Wet-looking eye or tears flowing over the eyelid, moist or dried mucopurulent material on the eyelashes (predominantly medially), and reflux of mucoid or mucopurulent material from the punctum when pressure is applied over the lacrimal sac (where the lower eyelid abuts the nose). The eye is otherwise white. Symptoms usually appear in the first 3 months of life.
Most often unilateral, although can be bilateral ∼20% of the time. Erythema of the surrounding skin, redness and swelling of the medial canthus, and increased size of tear meniscus. May become infected and occasionally spread from the nasolacrimal duct, resulting in conjunctivitis (possibly recurrent). Preseptal cellulitis or dacryocystitis may rarely develop.
Conjunctivitis: See 5.1, Acute Conjunctivitis.
Congenital anomalies of the upper lacrimal drainage system: Atresia of the lacrimal puncta or canaliculus.

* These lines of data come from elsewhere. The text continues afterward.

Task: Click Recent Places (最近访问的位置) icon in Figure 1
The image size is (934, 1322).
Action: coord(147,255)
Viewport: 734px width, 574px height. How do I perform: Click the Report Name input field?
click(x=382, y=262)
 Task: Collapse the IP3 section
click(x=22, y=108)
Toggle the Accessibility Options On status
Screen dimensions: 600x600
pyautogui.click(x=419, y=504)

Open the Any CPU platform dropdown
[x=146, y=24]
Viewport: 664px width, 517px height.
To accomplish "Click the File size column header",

Dacryocele: Bluish, cystic, firm mass located just below the medial canthal angle. Caused by both distal and proximal obstruction of the nasolacrimal apparatus. Most often presents within the first week of life. Dacryoceles in the first month of life require urgent management as they can lead to serious complications (e.g., sepsis, meningitis).
Congenital glaucoma: Classic findings are tearing, blepharospasm, corneal clouding, and a large eye (buphthalmos). See 8.13, Congenital/Infantile Glaucoma.

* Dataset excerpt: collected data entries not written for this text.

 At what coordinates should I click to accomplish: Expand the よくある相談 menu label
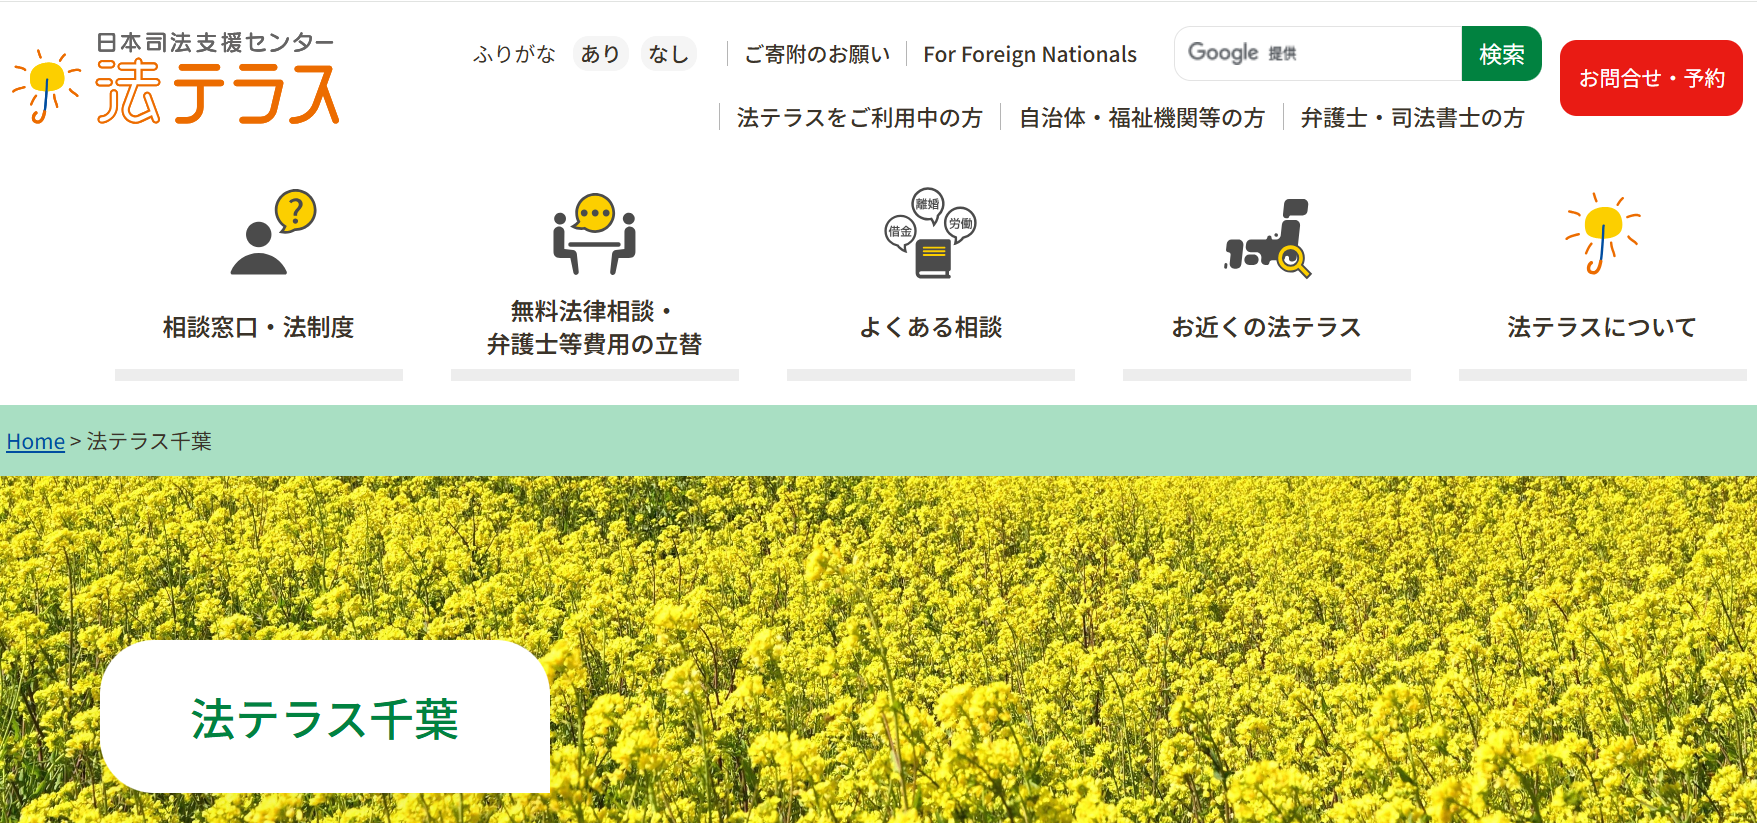(x=930, y=327)
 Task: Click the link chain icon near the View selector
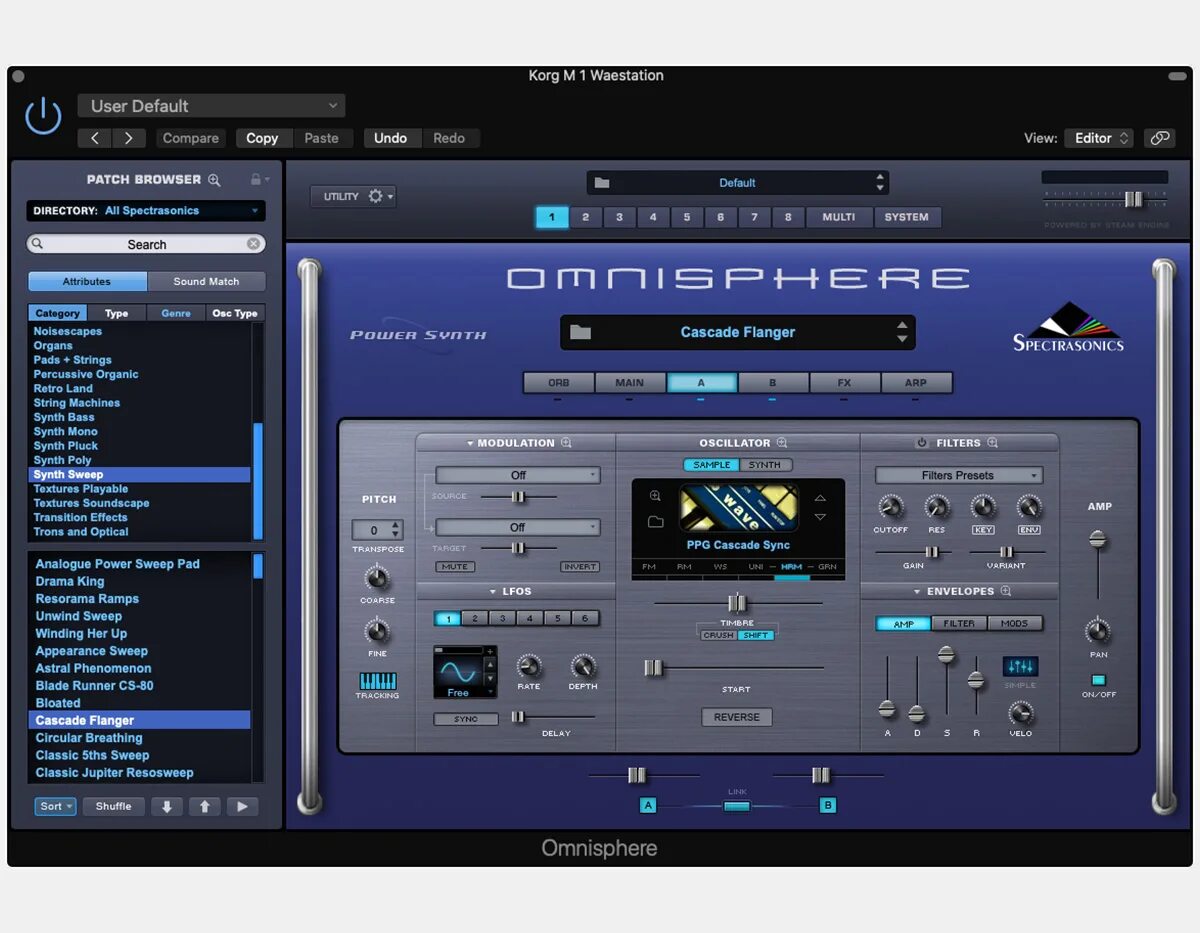1159,138
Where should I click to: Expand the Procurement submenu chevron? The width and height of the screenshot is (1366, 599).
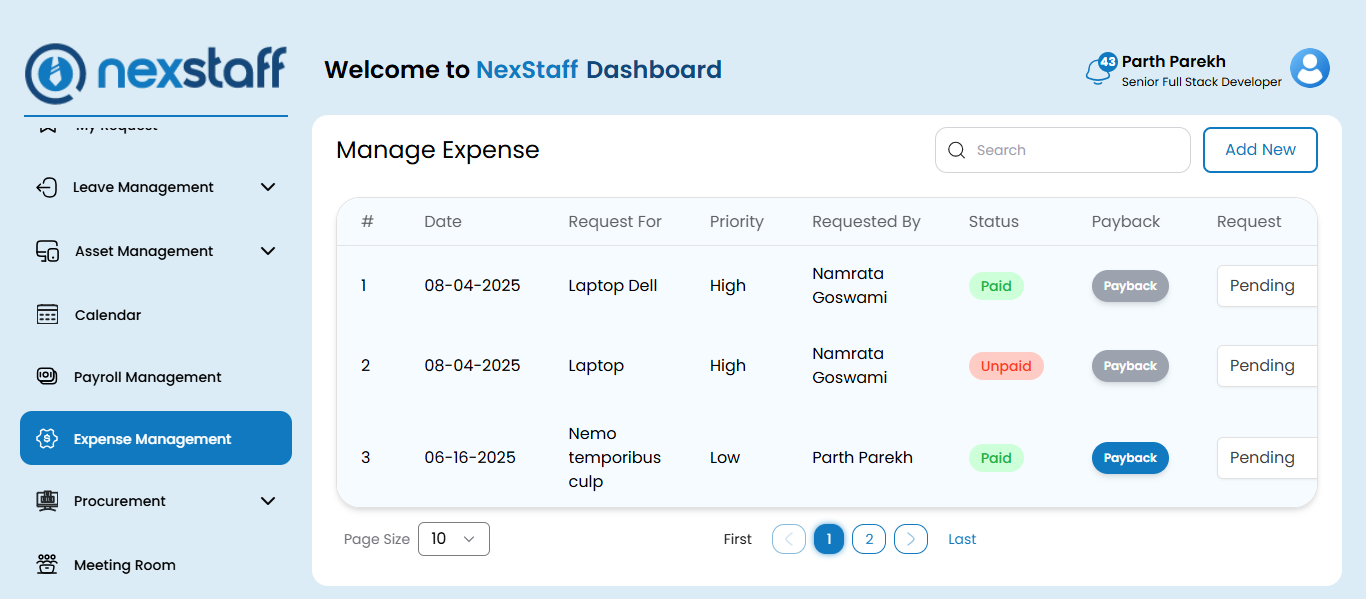click(x=268, y=501)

Other causes of tearing: Entropion/trichiasis, corneal defects, foreign body under the upper eyelid.
Usually the result of a congenitally imperforate membrane at the distal end of the nasolacrimal duct over the valve of Hasner. Notably, there is a higher prevalence in infants born prematurely.
Exclude other causes of tearing, particularly congenital glaucoma. See 8.13, Congenital/Infantile Glaucoma.
Palpate over the lacrimal sac; reflux of mucoid or mucopurulent discharge from the punctum confirms the diagnosis. May also use the dye disappearance test. Place fluorescein in both eyes. Check in 10 minutes; fluorescein can be noted in the nose in a normal eye and will remain pooling in the eye with congenital nasolacrimal duct obstruction.
Digital pressure to lacrimal sac q.i.d. The parent is taught to place his or her index finger over the child’s common canaliculus (inner corner of the eye) and apply pressure in an inward and downward fashion.
Topical antibiotic (e.g., polymyxin/trimethoprim q.i.d.) as needed to control mucopurulent discharge or if conjunctivitis is present.
In the presence of acute dacryocystitis (red, swollen lacrimal sac), a systemic antibiotic is needed. See 6.11, Dacryocystitis/Inflammation of the Lacrimal Sac.
Most cases open spontaneously with this regimen by 6 months to 1 year of age. Probing should be considered if the nasolacrimal duct obstruction persists beyond a year of age. Probe earlier if recurrent or persistent infections of the lacrimal system develop. Most obstructions are corrected after the initial probing. If primary probing fails, use of balloon dacryoplasty or silicone tubing placement into the nasolacrimal duct (left in place for weeks to months) may be necessary. Consider dacryocystorhinostomy as a last resort.